Ci sono novità? E ci può segnalare che passi si stanno compiendo?

Innanzitutto va sottolineato che in Cina i casi stanno diminuendo, il trend è in discesa in misura più evidente rispetto a pochi giorni fa e penso che adesso la cautela, che noi esperti avevamo consigliato, può essere un po’ messa da parte. Fuori da Wuhan il contagio è particolarmente basso: 5 o 6 casi al massimo. Ma sta emergendo un altro elemento che purtroppo non è una buona notizia.



Quale?

Il numero di casi al di fuori della Cina è più alto che in Cina.

Questo è un motivo di preoccupazione in tutto il mondo. Si può parlare di possibile pandemia?

No, piuttosto è il segno che il movimento del virus è legato soprattutto alla situazione della Corea del Sud, dove si sono registrati due distinti focolai che ne alimentano la diffusione. Se poi aggiungiamo anche la nostra piccola Italia, i casi sono più numerosi.

Ieri sei minori sono risultati positivi in Lombardia e finora non era successo. È una notizia preoccupante?

È chiaro che quando aumenta il numero dei soggetti colpiti è possibile che possa succedere anche questo. In Cina lo avevamo già visto. In Italia la malattia fino a ieri colpiva soprattutto gli adulti maschi, persone con più di 70 anni, e letale nei soggetti già malati. Ma stiamo parlando sempre di una percentuale molto, molto bassa.



Nel caso dei bambini?

Nelle statistiche forniteci dai cinesi in questi mesi esisteva una casistica intorno al 5% per i bambini. Dunque, è chiara l’esiguità dei casi, assolutamente benigni.

Nei normali virus influenzali si dice sempre che i soggetti a rischio sono appunto i bambini e gli anziani: è così anche con questo coronavirus?

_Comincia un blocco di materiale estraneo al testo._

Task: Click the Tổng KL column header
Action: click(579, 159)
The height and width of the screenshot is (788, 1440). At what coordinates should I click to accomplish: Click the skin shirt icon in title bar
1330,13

Assolutamente no. In quelli che lei definisce normali virus influenzali il caso di contagio dei minori è massiccio, qui invece stiamo parlando di un virus completamente diverso, anche se si palesa mostrando gli stessi sintomi. I bambini italiani di cui stiamo parlando erano quasi tutti a casa, risultano positivi e ciò dimostra la benignità della malattia. Non dimentichiamo che questo virus nell’80% dei casi compie il suo decorso in forme lievi.

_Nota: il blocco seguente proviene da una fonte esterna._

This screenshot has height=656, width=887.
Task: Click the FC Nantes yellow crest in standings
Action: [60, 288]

L’assessore alla Sanità della Lombardia ha disposto l’uso del tampone solo per chi presenta sintomi della malattia. Scelta corretta?

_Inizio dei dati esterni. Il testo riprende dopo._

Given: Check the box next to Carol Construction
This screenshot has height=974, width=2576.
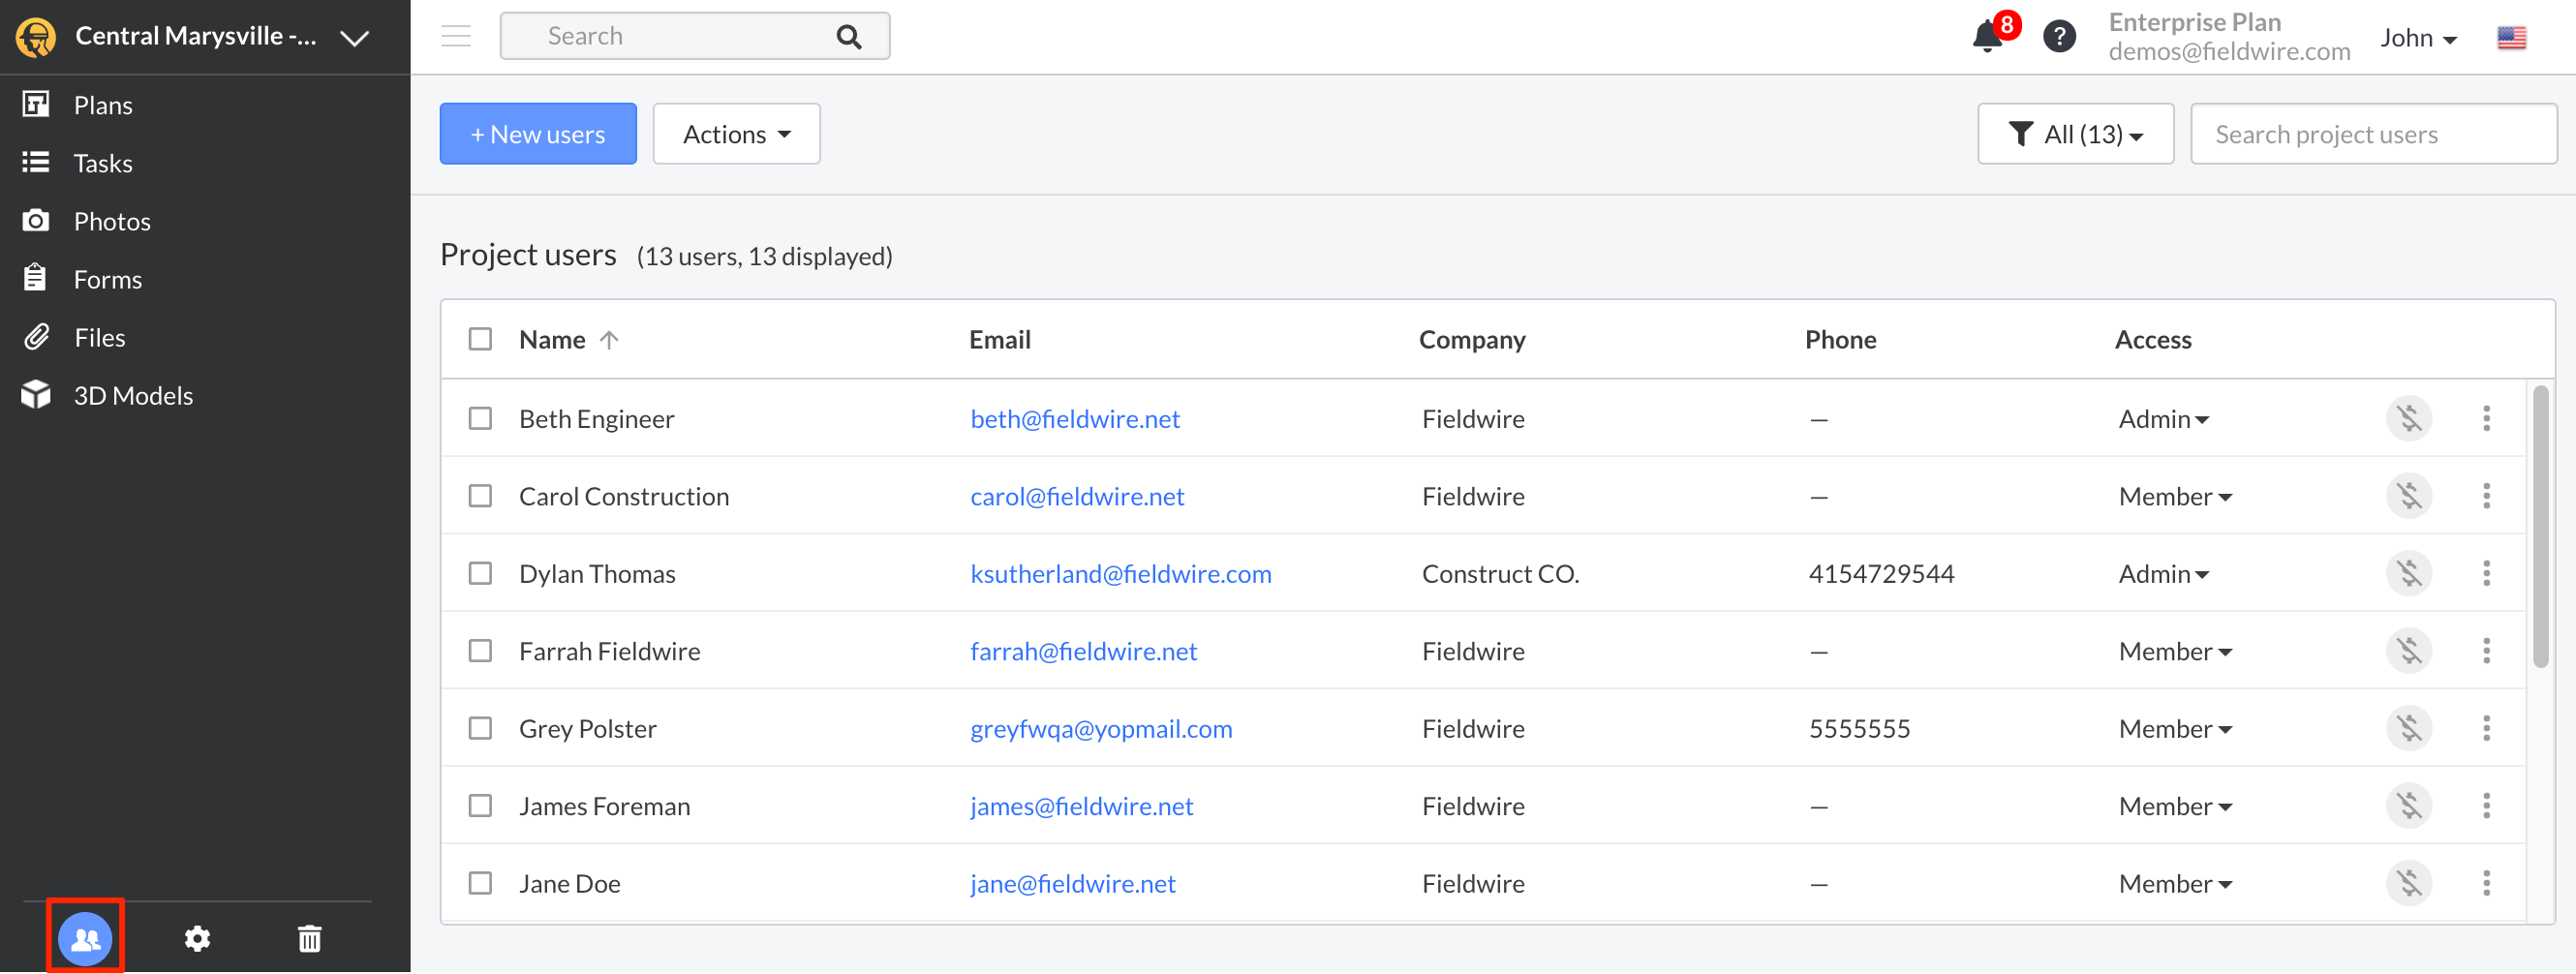Looking at the screenshot, I should pyautogui.click(x=480, y=497).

Quello che ha fatto è in linea con le disposizioni delle autorità sanitarie e con una buona pratica clinica. Il tampone infatti non è in grado di rivelare il livello della malattia, se grave o meno. Poiché molti soggetti sottoposti a tampone risultano positivi senza avere sintomi, non ci dice che tipo di malattia avrà una persona. Il rischio è elevato nei soggetti sintomatici, mentre è marcatamente più basso nei soggetti asintomatici. Qualora ci fosse un tampone positivo nel soggetto che ha la malattia, allora sarà disposta la quarantena.

C’è stato il caso di una famiglia di Pavia che è risultata positiva per errore. Colpa dell’ospedale o è un abbaglio che il virus può provocare?

Non entro nel caso specifico. Ogni test, anche i più sofisticati, può dare esiti opachi, ma questo è un test con un’ottima affidabilità. Si eseguono due test e poi si aspetta la conferma del laboratorio dell’Istituto superiore della sanità: si procede con questa cautela. A Palermo abbiamo visto in un caso che il primo test, all’inizio positivo, poi al secondo è diventato negativo.

Quali sono le sue aspettative per  il futuro? È ottimista?

Sono ottimista per natura. Nella mia vita ho osservato con partecipazione diretta sette emergenze sanitarie: dall’Aids alla Sars, dalla aviaria alla suina, all’Ebola. Ho una certa esperienza nel vedere gli aspetti migliorativi della sanità. Dai tempi della Sars la scienza ha fatto enormi passi avanti. Per isolare questo coronavirus ci è voluto tempo, un mese circa: tra dicembre e i primi dieci giorni di gennaio la Cina ha consegnato il virus alla comunità scientifica e averlo ci ha permesso di eseguire i tamponi. Ma questa non è la premessa per avere un vaccino in breve tempo.